Multiscale failure modelling of quasi-brittle materials
Vinh Phu Nguyen
The conventional multiscale homogenization theory, which has mainly been applied to determine constitutive laws for bulk materials, suffers from two drawbacks when applied to softening materials. Firstly, the coarse scale response is sensitive to the finite element mesh used to discretize the coarse scale domain. Secondly, increasing the size of the fine scale model does not lead to a converged homogenized response. In other words, a Representative Volume Element (RVE) does not exist for softening materials in the classical sense of homogenization.
This work aims at devising a computational homogenization (CH) method, which is objective with respect to the (finite element) discretizations of the coarse scale/fine scale models and to the fine scale model size (size of a material sample upon which a fine scale model is applied). The method is applied to softening quasi-brittle materials. These materials have a random heterogeneous microstructure that undergoes localized damage such as concrete.
The concept of an RVE for quasi-brittle softening materials has been revisited in this work in which we developed a new averaging technique coined the failure zone averaging scheme. The basic idea of the scheme is to do the averaging over a propagating damaged zone, rather than over the entire fine scale domain.

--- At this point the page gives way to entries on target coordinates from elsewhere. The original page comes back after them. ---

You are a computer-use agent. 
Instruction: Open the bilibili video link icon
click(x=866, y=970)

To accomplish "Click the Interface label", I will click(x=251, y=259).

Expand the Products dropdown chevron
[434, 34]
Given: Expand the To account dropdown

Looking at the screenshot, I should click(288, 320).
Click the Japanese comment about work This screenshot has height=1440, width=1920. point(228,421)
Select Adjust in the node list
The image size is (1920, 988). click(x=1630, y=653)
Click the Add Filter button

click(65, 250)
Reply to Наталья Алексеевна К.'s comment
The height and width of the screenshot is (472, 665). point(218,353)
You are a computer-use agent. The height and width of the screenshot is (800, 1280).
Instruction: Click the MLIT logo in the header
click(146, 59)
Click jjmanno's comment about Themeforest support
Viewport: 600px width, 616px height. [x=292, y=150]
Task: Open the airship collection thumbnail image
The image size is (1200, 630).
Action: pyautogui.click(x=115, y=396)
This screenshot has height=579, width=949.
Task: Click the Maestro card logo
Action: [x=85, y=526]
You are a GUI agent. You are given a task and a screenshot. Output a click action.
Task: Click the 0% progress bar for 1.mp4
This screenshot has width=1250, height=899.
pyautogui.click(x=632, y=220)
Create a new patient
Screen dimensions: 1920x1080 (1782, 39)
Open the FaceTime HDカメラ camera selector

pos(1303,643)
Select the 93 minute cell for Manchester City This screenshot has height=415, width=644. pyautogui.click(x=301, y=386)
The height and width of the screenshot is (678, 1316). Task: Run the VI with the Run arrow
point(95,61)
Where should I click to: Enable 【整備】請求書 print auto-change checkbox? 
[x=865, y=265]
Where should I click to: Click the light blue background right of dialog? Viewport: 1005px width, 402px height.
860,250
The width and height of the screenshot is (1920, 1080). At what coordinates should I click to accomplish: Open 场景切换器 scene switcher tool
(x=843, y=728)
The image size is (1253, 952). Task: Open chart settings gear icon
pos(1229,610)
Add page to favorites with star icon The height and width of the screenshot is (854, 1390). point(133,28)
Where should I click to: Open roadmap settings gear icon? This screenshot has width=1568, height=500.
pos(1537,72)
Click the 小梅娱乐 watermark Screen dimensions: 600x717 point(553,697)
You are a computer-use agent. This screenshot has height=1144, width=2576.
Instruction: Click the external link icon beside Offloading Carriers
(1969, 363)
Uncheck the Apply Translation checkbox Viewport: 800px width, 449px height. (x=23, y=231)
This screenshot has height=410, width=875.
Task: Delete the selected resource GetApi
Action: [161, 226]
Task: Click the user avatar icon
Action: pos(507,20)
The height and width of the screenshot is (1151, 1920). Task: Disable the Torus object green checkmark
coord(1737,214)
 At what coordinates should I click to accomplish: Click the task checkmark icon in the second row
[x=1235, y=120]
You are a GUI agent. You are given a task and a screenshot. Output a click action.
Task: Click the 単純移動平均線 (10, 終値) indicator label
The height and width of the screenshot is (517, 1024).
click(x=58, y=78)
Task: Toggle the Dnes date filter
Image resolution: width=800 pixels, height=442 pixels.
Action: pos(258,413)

By doing so, we have been able to obtain homogenized initially rigid cohesive laws which are independent of fine scale model size (when this size is larger than a minimum value in order for the fine scale model to be independent of the microstructural randomness) which allows us to state that an RVE exists for softening materials when averaging towards a coarse scale cohesive law.
Two CH based multiscale cohesive crack frameworks are developed by which the two aforementioned drawbacks associated with conventional homogenization theories applied for softening materials are eliminated. According to the first framework, referred to as a discontinuous homogenization scheme, the coarse scale bulk material is assumed to be linear elastic with effective properties computed a-priori while the behavior of the coarse scale cohesive crack is coming from nested finite element computations performed on a fine scale model (in the spirit of FE 2 methods). The method provides an energetically equivalent means to upscale a fine scale localization band to a coarse scale cohesive crack. Due to the assumption on the elastic behaviour of the coarse scale bulk, the number of nested finite element models is limited e.g., equals the number of integration points locating on the coarse scale cracks thus reducing the computational expense. The second computational homogenization procedure that has been developed in this thesis is referred to as a continuous-discontinuous CH scheme. According to the second CH scheme, constitutive behaviour of the bulk material as well as that of the cohesive crack at the coarse scale are determined from nested fine scale finite element computations. Although computationally expensive, the continuous-discontinuous homogenization scheme is more accurate than the discontinuous CH scheme for problems in which the energy dissipated prior to fine scale localization is significant. The models are verified against direct numerical simulations (DNS) and numerical examples show that with CH models, significantly reduced computational expense has been obtained compared to DNS without compromising the accuracy.
Also presented in this thesis is a multiscale framework for modelling heterogeneous material layers. At the coarse scale, they are modelled by zero-thickness interface elements of which an initially elastic cohesive law is derived from a fine scale model. A new solution scheme to solve the coupled system of equations (the fine scale equilibrium equation and the fine/coarse scale transition equation) is presented.
A fully numerical framework to study the mechanical behavior of hardening cement pastes is developed in this dissertation. Based on this micromechanical model, a macro-meso-micro three scale model for concrete is proposed. In order to make multiscale simulations feasible, parallelization of the multiscale code is realized by solving the fine scale models in parallel.